#### Prompt:
Below are the records; give again exactly the line with "560x1212 pixels. Task: Choose", the line with "You are a computer-use", and each line that lies between them, and nothing besides.

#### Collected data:
###

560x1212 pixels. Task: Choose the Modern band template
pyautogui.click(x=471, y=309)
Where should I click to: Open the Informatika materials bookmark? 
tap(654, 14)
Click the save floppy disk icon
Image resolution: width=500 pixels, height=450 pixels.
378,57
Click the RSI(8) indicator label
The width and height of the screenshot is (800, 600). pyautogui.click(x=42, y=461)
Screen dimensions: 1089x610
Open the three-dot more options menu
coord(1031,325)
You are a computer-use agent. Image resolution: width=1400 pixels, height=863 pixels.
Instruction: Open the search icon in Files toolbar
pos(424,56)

###

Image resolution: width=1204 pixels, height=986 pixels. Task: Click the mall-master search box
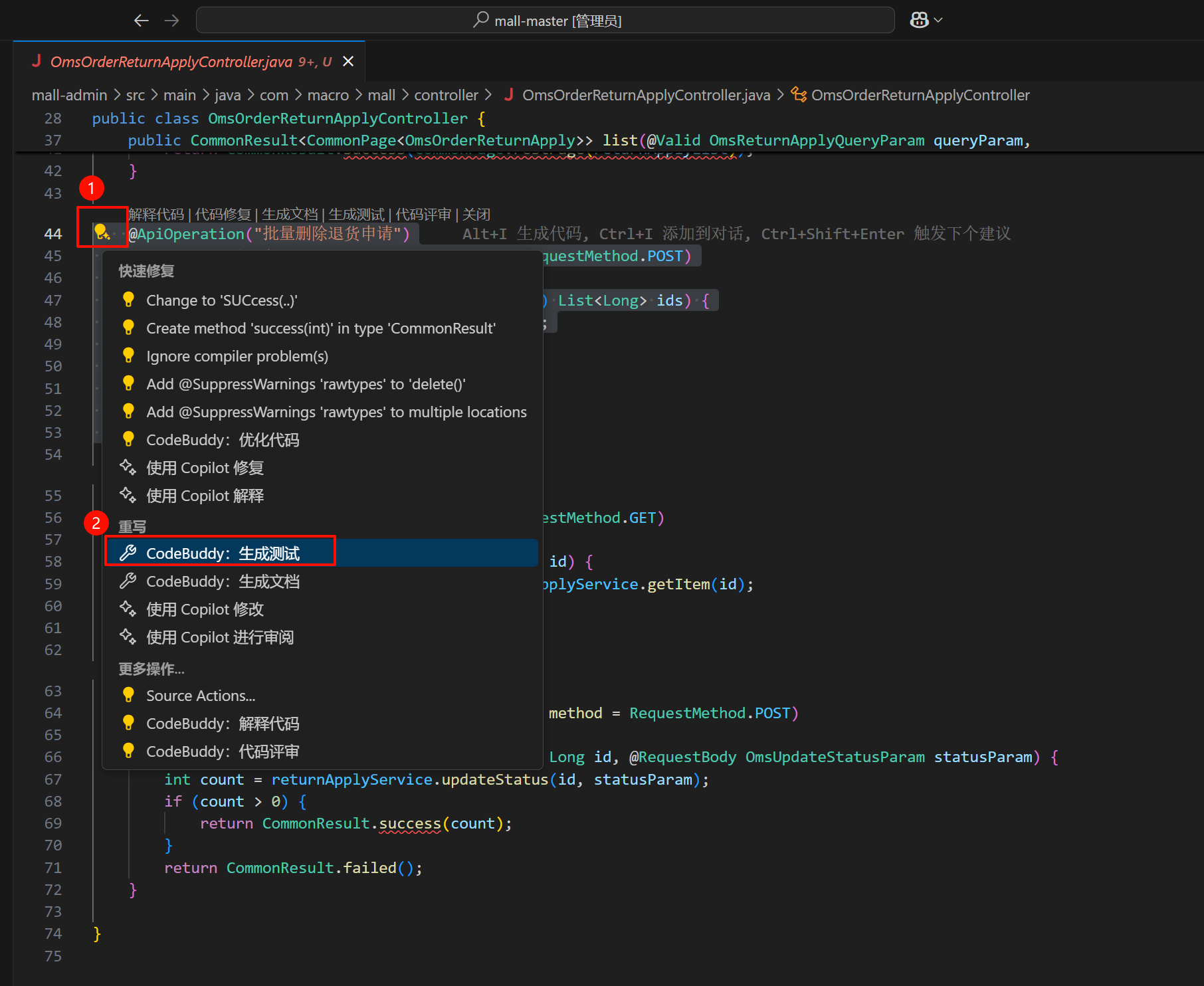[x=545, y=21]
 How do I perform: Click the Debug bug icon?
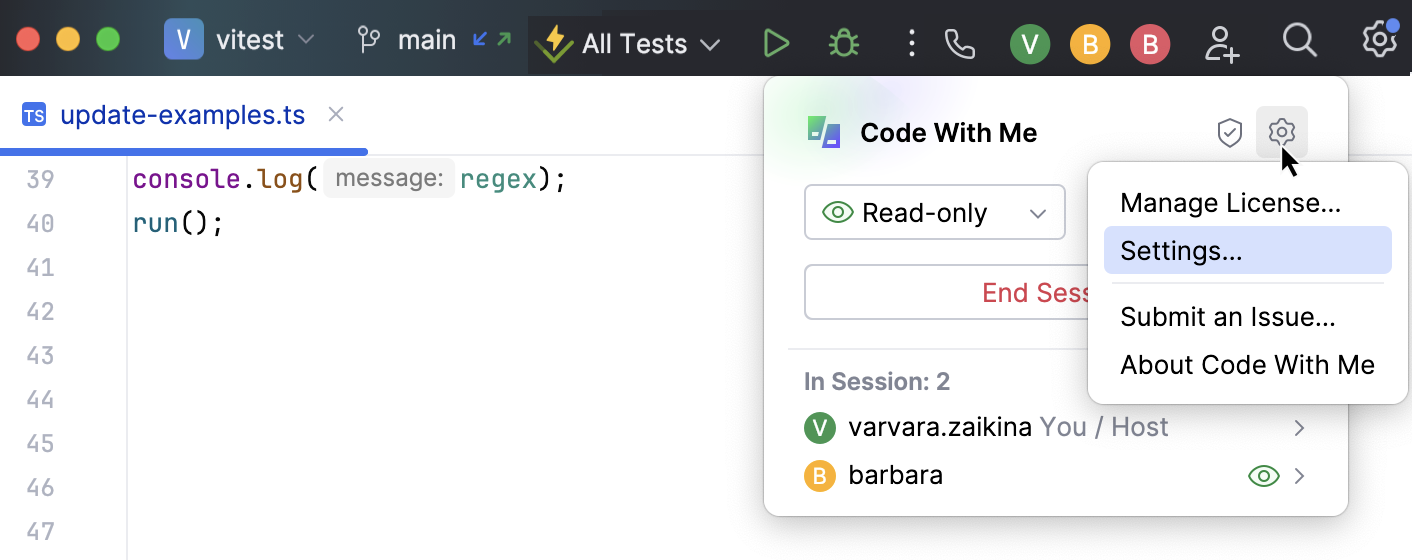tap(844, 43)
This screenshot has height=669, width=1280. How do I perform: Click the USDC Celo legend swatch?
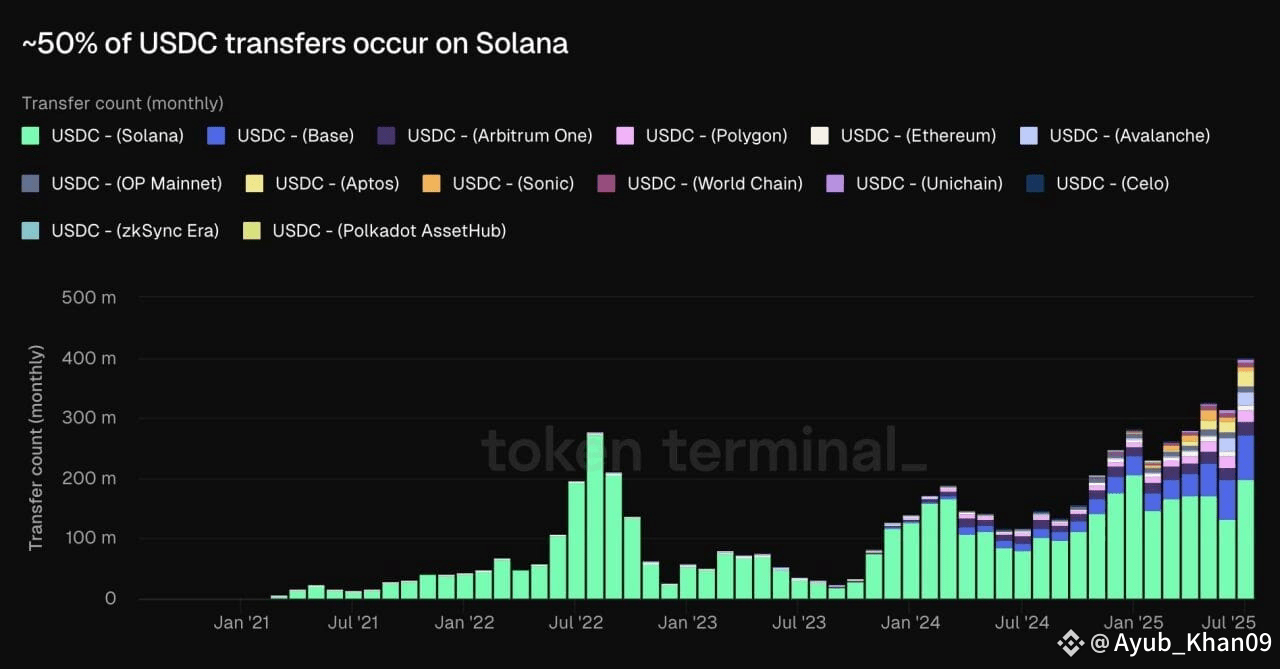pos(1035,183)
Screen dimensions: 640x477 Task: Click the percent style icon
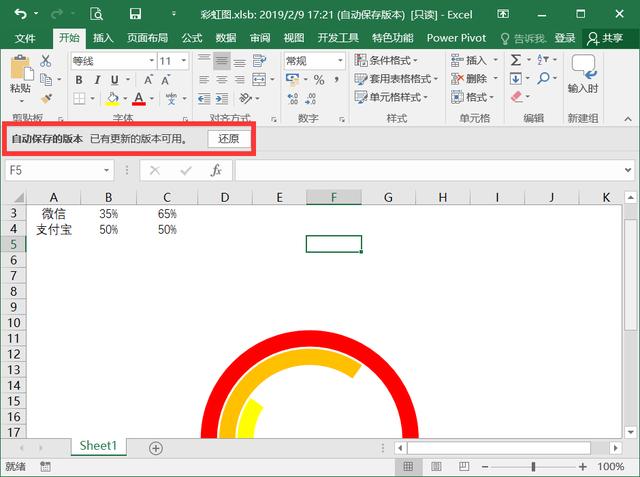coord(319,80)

###

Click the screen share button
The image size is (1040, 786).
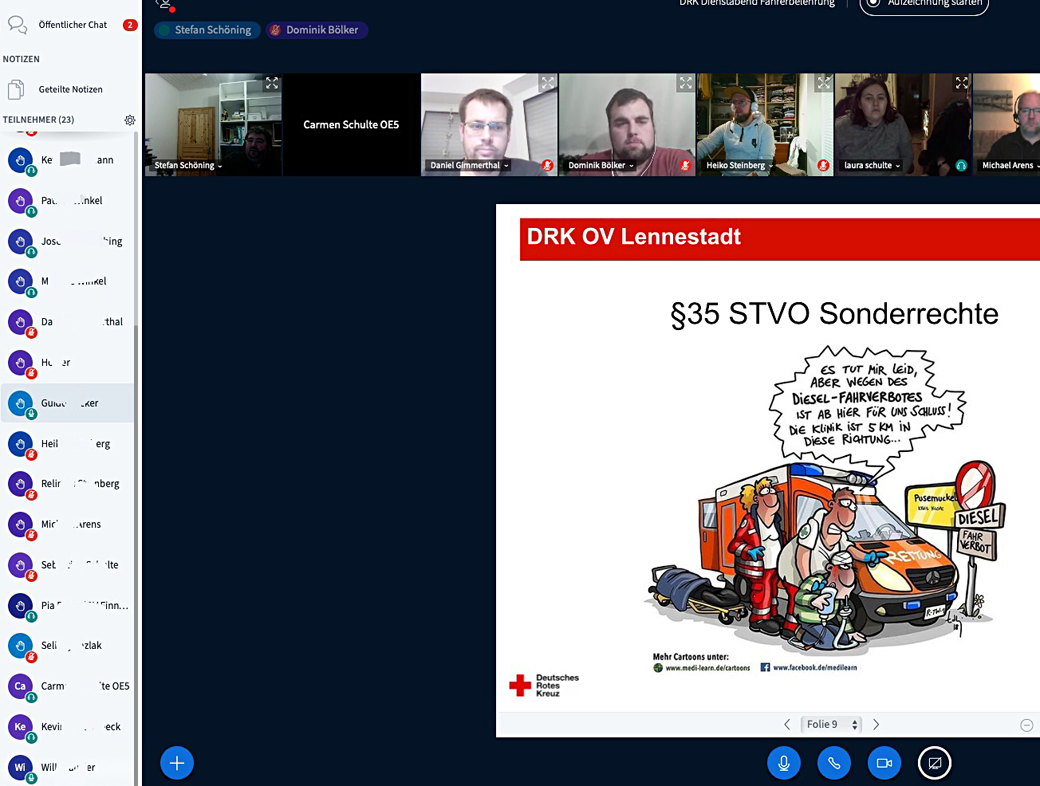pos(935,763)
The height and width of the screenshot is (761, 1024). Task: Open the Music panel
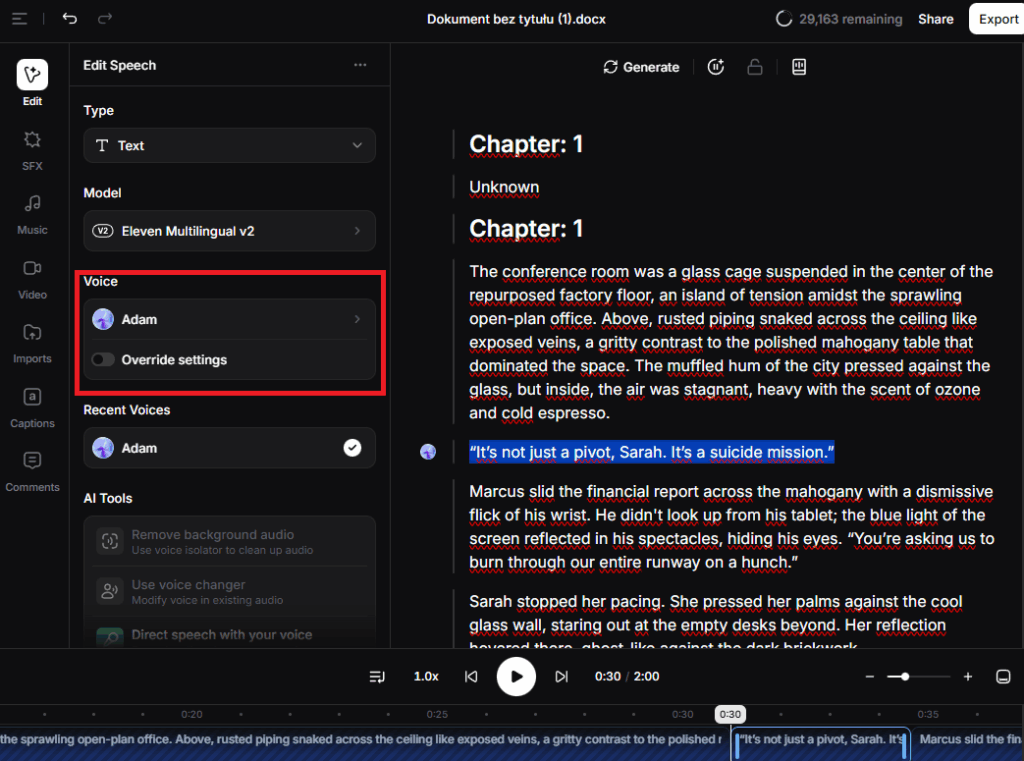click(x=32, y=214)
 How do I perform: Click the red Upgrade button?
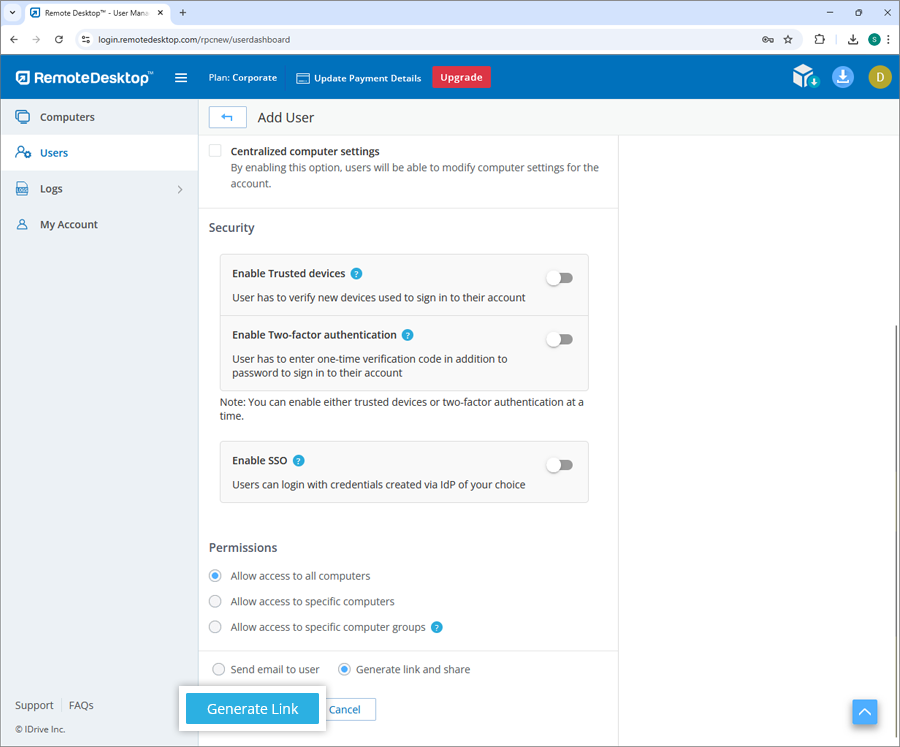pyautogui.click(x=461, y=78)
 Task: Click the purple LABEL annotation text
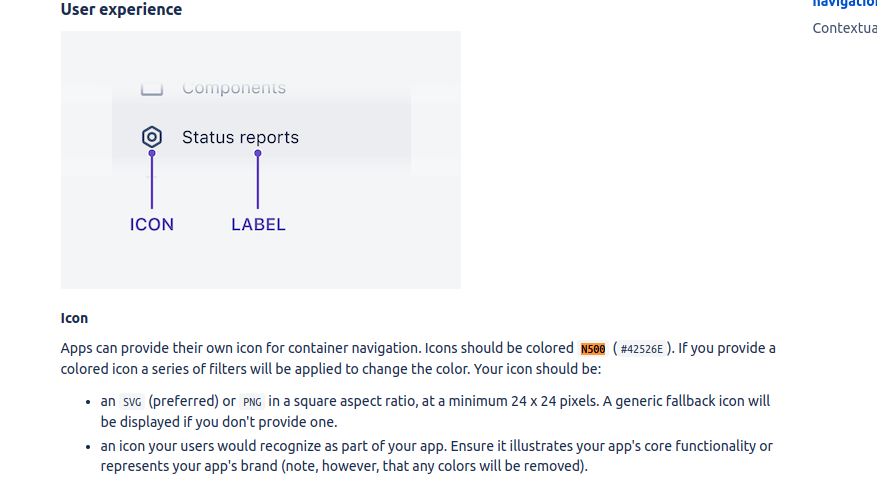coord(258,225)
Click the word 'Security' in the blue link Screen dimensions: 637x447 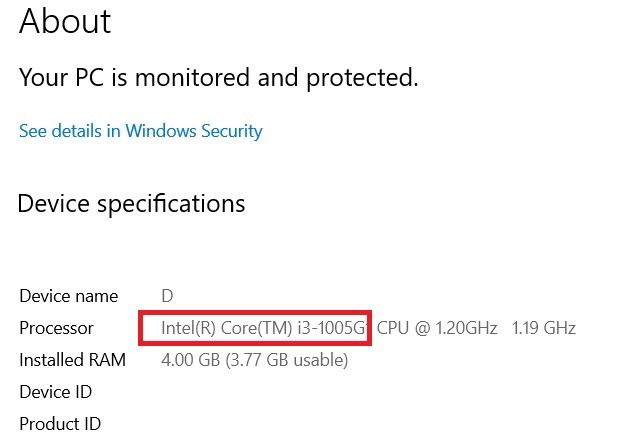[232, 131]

###

#### Answer section:
560x1212 pixels. Task: Choose the Modern band template
pyautogui.click(x=471, y=309)
Where should I click to: Open the Informatika materials bookmark? 
tap(654, 14)
Click the save floppy disk icon
Image resolution: width=500 pixels, height=450 pixels.
378,57
Click the RSI(8) indicator label
The width and height of the screenshot is (800, 600). pyautogui.click(x=42, y=461)
Screen dimensions: 1089x610
Open the three-dot more options menu
coord(1031,325)
You are a computer-use agent. Image resolution: width=1400 pixels, height=863 pixels.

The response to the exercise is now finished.